> PROBLEM DETAILS
In the listing that follows, the range to quote begins at the line that has "Select the Crisis stage segment" and ends after the line that has "You are a computer-use agent. The image"; quote it verbatim and add nothing.

> LISTED ENTRIES
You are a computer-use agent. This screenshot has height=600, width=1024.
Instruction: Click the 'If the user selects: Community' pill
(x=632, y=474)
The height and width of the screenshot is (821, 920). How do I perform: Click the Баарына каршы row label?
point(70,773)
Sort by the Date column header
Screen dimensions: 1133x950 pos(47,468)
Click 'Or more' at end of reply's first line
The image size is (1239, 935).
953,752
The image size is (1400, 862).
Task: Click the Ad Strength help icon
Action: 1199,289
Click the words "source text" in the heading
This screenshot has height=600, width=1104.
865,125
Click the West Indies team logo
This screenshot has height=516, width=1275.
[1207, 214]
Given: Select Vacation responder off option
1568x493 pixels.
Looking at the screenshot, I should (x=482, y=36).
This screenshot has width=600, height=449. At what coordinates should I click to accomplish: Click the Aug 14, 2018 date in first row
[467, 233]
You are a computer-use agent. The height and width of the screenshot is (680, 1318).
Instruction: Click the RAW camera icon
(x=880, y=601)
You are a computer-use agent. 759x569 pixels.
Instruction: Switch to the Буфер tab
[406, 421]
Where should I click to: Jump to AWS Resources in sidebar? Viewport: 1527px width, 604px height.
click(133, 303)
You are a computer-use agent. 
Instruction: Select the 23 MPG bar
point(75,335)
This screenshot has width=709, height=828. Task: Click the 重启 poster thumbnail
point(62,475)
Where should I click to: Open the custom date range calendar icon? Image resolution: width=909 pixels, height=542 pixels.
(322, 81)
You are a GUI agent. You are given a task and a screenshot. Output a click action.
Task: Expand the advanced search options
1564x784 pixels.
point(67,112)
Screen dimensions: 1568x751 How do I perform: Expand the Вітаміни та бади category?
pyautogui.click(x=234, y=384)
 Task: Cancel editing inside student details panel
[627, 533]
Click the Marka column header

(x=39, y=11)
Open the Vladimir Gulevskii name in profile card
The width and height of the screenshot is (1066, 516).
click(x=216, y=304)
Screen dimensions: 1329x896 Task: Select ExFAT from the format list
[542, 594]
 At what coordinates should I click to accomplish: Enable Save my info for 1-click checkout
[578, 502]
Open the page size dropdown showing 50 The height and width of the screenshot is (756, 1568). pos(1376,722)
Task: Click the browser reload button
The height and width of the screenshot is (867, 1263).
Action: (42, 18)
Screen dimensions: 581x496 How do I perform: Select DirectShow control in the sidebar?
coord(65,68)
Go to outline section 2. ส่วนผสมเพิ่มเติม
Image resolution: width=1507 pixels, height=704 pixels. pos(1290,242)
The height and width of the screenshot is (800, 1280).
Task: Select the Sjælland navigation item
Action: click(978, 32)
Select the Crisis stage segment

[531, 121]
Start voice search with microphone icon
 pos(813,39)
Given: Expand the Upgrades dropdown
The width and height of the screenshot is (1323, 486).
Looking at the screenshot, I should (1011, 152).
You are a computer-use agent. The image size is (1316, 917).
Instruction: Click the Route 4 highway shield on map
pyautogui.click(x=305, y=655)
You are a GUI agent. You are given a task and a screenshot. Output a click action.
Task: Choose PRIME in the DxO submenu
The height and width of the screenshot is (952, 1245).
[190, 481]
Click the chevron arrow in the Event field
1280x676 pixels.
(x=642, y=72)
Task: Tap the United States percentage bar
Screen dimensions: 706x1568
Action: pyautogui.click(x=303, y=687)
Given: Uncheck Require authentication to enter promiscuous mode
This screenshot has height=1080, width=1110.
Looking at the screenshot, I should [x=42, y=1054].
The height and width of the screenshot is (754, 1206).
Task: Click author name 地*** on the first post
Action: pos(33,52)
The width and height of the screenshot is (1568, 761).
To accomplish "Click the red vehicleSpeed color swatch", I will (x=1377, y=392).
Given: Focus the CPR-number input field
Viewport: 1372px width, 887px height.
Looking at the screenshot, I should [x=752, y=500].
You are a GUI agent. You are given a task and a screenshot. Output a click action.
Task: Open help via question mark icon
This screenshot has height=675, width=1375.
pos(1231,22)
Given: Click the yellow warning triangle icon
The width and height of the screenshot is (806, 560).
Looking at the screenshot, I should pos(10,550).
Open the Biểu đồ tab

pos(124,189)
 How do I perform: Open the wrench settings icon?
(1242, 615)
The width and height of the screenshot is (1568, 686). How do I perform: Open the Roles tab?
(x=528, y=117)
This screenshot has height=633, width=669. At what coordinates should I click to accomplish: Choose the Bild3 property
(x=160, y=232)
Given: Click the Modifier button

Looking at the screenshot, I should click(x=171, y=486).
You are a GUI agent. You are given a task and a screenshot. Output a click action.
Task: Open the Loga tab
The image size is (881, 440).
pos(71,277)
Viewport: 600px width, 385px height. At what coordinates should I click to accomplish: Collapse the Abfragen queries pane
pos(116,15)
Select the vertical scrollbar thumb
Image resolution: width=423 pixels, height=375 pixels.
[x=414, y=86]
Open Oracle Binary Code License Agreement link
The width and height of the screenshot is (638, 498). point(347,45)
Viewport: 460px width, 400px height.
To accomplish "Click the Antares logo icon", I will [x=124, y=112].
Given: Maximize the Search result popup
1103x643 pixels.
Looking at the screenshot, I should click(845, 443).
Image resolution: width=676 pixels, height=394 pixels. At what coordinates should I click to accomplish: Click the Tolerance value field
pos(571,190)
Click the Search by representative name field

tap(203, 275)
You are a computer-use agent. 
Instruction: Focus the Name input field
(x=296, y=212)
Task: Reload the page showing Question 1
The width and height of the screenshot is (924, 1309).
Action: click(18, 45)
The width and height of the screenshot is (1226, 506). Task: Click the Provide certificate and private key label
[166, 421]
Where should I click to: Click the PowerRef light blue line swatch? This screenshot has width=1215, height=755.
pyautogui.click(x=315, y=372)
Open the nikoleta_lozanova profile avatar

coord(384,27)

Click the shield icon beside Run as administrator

> EXERCISE RESPONSE
Select the Crisis stage segment

[531, 121]
Start voice search with microphone icon
 pos(813,39)
Given: Expand the Upgrades dropdown
The width and height of the screenshot is (1323, 486).
Looking at the screenshot, I should (1011, 152).
You are a computer-use agent. The image size is (1316, 917).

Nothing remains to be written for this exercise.